Bond gained both notoriety and acclaim with Saved in 1965. On stage, a baby is stoned to death by working-class youths who are totally disenfranchised and numbed by the society in which they live. The play was banned for its violence and earthy language, but Bond insisted that these qualities were integral to depicting the lives of these individuals. His view that “people are not born violent” but become so as a result of a capitalistic, technological society forms the premise for his entire canon.
The techniques that Bond developed for exploring his ideas are varied and reveal an extensive knowledge of such writers as Shakespeare, Bertolt Brecht, and Karl Marx. In Bond’s later plays, he attempted to render his Socialist vision less obliquely and to establish his exploration of social problems more clearly in the present. In The Worlds, strikers and terrorists are pitted against Trench, a cynical, corrupt capitalist; the main problem centers on the uses of violence and whether violence can ever be condoned. Bond suggests that the end can justify the means. Red, Black, and Ignorant is a blunt attack on the barbarism of a civilization that enforces its values by threats of nuclear annihilation.

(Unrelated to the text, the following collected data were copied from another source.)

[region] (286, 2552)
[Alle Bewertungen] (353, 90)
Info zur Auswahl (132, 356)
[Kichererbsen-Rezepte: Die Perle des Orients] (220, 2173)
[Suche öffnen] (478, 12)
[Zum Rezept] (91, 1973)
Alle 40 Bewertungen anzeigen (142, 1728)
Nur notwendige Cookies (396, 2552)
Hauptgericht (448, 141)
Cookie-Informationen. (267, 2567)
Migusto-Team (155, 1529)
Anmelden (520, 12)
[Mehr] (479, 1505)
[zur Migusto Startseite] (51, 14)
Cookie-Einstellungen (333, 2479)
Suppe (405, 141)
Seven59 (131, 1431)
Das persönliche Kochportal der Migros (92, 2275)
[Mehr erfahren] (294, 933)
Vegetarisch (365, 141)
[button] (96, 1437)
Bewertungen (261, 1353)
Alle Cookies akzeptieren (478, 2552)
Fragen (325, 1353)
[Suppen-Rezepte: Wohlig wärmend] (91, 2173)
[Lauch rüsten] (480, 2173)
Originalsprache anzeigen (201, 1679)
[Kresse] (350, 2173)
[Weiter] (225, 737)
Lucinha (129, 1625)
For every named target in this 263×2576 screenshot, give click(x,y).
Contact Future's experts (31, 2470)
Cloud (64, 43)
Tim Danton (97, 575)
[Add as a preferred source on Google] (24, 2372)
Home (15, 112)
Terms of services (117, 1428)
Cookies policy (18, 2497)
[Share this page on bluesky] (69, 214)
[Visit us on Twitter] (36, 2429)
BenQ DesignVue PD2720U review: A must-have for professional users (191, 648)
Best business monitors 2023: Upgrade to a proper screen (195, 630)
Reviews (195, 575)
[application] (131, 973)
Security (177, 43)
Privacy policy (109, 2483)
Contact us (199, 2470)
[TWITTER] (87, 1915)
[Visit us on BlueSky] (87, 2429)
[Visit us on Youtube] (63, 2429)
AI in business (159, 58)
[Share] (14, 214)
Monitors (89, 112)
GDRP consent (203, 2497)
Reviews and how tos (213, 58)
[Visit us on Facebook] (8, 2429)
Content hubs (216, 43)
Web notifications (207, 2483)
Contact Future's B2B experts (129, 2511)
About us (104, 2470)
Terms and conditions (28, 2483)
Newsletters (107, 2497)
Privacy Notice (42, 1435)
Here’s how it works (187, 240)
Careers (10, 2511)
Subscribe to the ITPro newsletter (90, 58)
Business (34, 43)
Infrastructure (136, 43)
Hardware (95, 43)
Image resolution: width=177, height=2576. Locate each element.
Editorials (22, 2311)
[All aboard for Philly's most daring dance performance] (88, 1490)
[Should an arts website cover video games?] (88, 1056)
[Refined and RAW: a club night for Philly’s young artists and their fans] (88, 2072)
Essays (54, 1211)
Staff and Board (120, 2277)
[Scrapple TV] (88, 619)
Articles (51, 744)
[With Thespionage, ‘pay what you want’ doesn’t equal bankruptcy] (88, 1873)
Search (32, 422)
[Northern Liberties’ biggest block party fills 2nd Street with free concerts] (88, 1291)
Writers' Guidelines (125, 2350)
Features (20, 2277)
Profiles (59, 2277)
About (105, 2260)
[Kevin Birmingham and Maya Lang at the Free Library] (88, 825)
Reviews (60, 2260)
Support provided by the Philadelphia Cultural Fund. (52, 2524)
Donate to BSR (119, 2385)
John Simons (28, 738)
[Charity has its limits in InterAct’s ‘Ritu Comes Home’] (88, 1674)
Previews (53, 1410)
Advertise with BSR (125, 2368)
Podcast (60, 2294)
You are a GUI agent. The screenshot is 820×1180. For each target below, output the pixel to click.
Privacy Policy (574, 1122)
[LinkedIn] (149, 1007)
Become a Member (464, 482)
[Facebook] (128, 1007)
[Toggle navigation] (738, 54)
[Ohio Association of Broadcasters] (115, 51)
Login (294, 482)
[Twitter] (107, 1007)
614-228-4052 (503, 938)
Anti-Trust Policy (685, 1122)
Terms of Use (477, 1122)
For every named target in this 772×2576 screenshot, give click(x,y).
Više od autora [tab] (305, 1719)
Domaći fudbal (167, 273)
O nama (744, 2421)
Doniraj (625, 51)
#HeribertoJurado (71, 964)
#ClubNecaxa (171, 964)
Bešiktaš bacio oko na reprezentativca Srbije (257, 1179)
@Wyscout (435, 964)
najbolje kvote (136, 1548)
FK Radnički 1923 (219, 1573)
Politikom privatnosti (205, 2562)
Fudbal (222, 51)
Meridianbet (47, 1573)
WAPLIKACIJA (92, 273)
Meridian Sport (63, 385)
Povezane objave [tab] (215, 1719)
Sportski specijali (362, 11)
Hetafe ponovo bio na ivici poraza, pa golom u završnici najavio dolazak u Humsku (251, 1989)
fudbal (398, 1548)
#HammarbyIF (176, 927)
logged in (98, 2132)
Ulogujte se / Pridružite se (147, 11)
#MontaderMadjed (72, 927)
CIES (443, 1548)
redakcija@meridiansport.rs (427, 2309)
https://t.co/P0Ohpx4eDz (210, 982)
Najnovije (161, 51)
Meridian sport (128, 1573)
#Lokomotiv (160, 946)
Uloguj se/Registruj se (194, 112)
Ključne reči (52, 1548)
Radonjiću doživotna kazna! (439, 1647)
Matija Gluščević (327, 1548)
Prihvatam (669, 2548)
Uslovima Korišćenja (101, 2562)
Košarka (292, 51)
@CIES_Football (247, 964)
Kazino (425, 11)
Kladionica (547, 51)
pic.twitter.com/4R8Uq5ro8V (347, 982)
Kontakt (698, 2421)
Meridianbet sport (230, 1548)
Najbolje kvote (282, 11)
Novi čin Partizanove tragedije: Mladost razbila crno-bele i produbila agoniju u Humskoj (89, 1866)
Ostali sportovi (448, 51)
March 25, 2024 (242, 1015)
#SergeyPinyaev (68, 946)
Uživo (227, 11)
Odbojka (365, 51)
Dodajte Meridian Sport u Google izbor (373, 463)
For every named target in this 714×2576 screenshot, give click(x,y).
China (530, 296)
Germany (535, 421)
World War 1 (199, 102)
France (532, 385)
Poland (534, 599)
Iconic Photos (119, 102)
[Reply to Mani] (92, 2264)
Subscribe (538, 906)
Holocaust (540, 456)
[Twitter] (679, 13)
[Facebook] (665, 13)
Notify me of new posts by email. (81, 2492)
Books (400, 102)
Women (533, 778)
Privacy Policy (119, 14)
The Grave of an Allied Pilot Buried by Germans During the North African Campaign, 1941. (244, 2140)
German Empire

Other plays have included In the Company of Men, set in the world of big business and high finance, and the experimental and surreal Coffee, a play about the holocaust scenario of Babi Yar in the Ukraine. In The Children, a disturbed mother sends her son on a bizarre errand, with fatal consequences. In Have I None, the setting is a ruined city in the postnuclear world of 2077. The postnuclear holocaust play At the Inland Sea, written for young people, uses the vocabulary of folktale to form a story told to save someone’s life.
Bond demanded much of the theater; he saw it as a medium of communication that can and should reach the people, severing itself from its clearly patrician roots in the process. According to the critic David Hirst, Bond’s technique includes the manipulation of particular dramatic genres that are representative of the ideas of their time; in Restoration, for example, he draws on the genre of comedy of manners, in The Woman, on fifth century Greek tragedy. These dramatic strategies allow Bond to express the complexity of his ideas.
In his plays, Bond has constantly turned to crucial periods in history to examine the social, ethical, and political roots of present situations in order to alter them. As he developed his dramatic skills and political philosophy, he moved from depicting the problems of society, as in Saved, to demonstrating how these problems can be solved, as in The Worlds.
Bond became one of the leading writers of political theater. He stressed throughout his career the need “to make the analysis of politics part of the aesthetic experience.” His plays have been acclaimed by many critics, but sometimes their literariness has made them inaccessible to audiences. As he aged, however, Bond’s writing became increasingly poetic and mythological and took on a resonant power marking him as one of the great modern British playwrights.